When I was really getting started as a developer, in the early 2000s, the internet was all about blogs. Developers built and rebuilt their blogs over and over again. They’d roll their own publishing system, they’d customize Wordpress, tear it all apart and do it all over again. I built and rebuilt abouthalf.com a dozen ways. It was fun, I learned things. I got to show off and share what I learned with others. I got into arguments on the internet about it. It was great.
Blogs got so hugely popular they began to influence legacy media and Google took notice. Google Reader sprang up out of Google Labs and became the de facto RSS reader for a generation.
RSS - Really Simple Syndication - was a great, simple invention of the open internet. A website could publish a standardized XML file that listed website updates in reverse chronological order.

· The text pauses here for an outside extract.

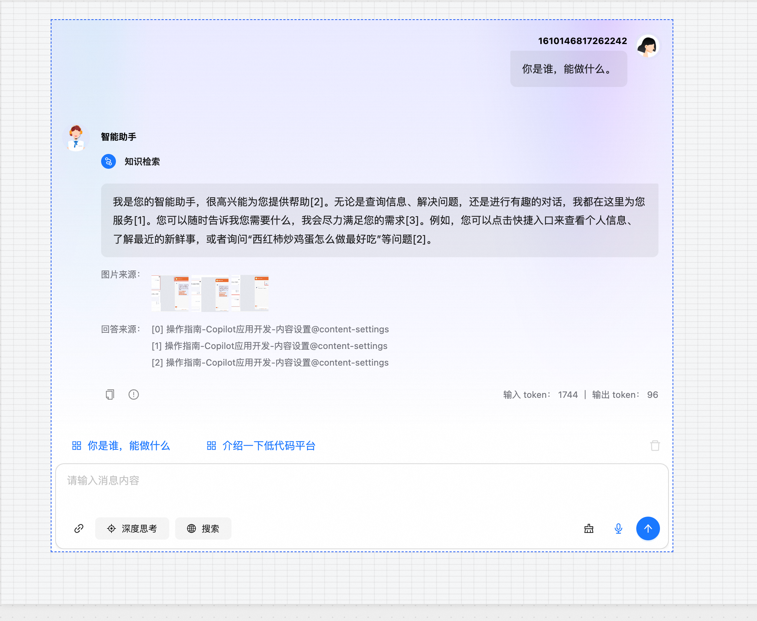The height and width of the screenshot is (621, 757).
Task: Click the copy response icon
Action: (x=110, y=395)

Then a news reader, which could be a stand alone app on the web or your desktop, could fetch a number of website “feeds” and display them all together. This was perfect for web junkies like me. Everything, together, all at once.
Early news readers looked like an email app and Google Reader looked like Gmail. But it had a couple of superpowers. There were keyboard shortcuts, unheard of for a website at the time. You could move up and down your list of articles with a key press. Open, mark as read, or add a star (to bookmark) with a keystroke.

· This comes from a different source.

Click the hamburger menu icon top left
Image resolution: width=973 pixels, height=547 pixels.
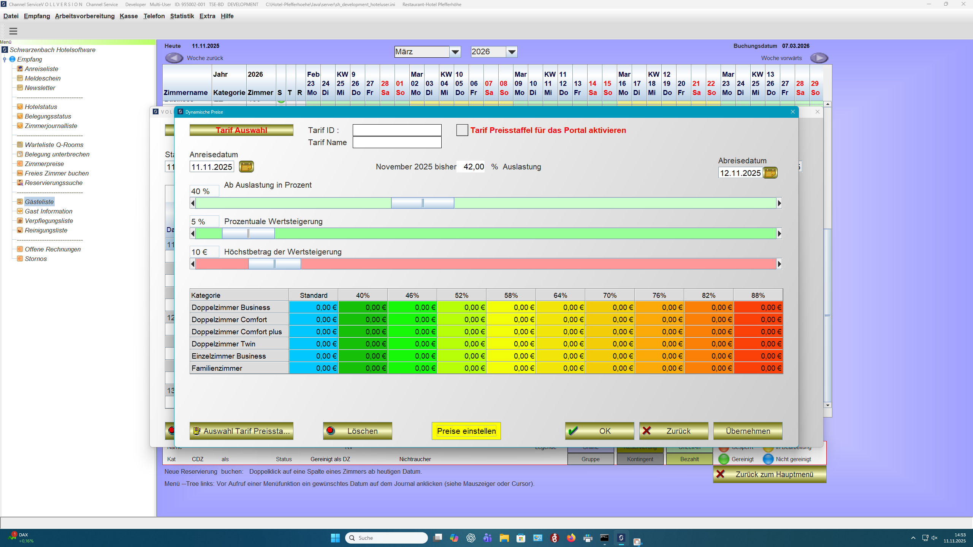pos(13,31)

Then Facebook happened. Internet users got swallowed up by the radicalizing dopamine casino. Google killed Reader. But the spirit of blogs never died. Weird nerds continued to implement RSS in platforms and find a use for it. Podcasts are all delivered via RSS feeds. Most popular website platforms create RSS feeds by default. Bluesky provides RSS feeds for their social profiles. Don’t tell Substack this, but you can follow public newsletters via RSS and never once see a pop-up asking for your email.
I’m part of that old guard who misses blogs in general and Google Reader specifically. I never stopped using news readers. I see a lot of smart people working on the web today calling for a return to these simpler, more independent ways. Until recently I was using Reeder. Reeder has been a very good app for a very long time. They had a mac and iOS version. They synch back and forth. I happily paid for upgrades. Recently they moved to a subscription model. I hate this.
I understand. The people behind Reeder are running a business, they need to find revenue. I get it. But I am so done with software subscriptions. Especially ones that charge me to sync between devices, which I’m already paying Apple to do. (Looking at you Day One).
I wrote all of this to explain why I made my own RSS reader: Teensy News.
Teensy News is a very simple web application which let me upload my exported feeds (in an OPML file) organize them into folders, and read through them on a clean and simple web page.
I built the app using Redwood SDK - a fairly new, slightly bleeding edge web framework. It’s like Next.js but simpler. It prioritizes Cloudflare’s ecosystem over Vercel (pick your poison). Cloudflare has all the parts I needed to make this project without me worrying about running a server somewhere. They have background tasks which run on a schedule, they have databases and storage, they have services for proxying and transforming images.
This lets me run code which can scan an RSS feed, check for new entries, and stash them in a database. Every user gets their own small database. I love this little detail. For one, it’s so much simpler to manage one persons data at a time. No complex joins, just simple select statements. But there’s also virtually no chance that one person’s feeds get mixed up with another’s. A data-isolation structure like this helps enforce privacy and security.
I’m most happy with the reading experience. I opted for simple - I didn’t want to replicate a complex app-like navigation structure. Browsers have back buttons, let’s use them. Modern devices let you swipe back and forth on screens or trackpads to navigate back and forth in the browser. Let’s Use The Platform and keep things simple.
I’m using IBM’s Plex Serif typeface for the content of feeds and most typography and Plex Sans UI elements like buttons and forms. Plex is a handsome font that’s modern and built for screens.
Most RSS feeds include a lengthy snippet of HTML content, if not the full article. The feed reader cleans up this content, removing anything potentially nefarious, proxies images, along the way resizing them and compressing them for speed, then caching them for later. The result is a nice clean article or article intro with a link to the full article at the bottom.

For a couple of weeks, in the evenings, and maybe during one dull all-staff meeting, I plunked away at this with the help of a coding robot. I started with feed management and worked my way into browsing and reading feeds. I finished up by adding a home page with a little illustration, and some boilerplate website stuff. An about page, a privacy policy, and a contact form. I knew I was on to something when I found I had stopped using Reeder and started using Teensy News. Now it’s my full time news reader.
I built this for me originally. As I worked on it, I realized this might be of use to similarly minded web junkies and pivoted to making it public. So here’s Teensy News. I hope you like it.
If you’ve never used news readers and want to find a way to dive in, I recommend Molly White’s blogroll. She’s a great journalist and covers lots of important tech issues, and her Save one of her OPML files (feed lists) and import it into Teensy News to try it out.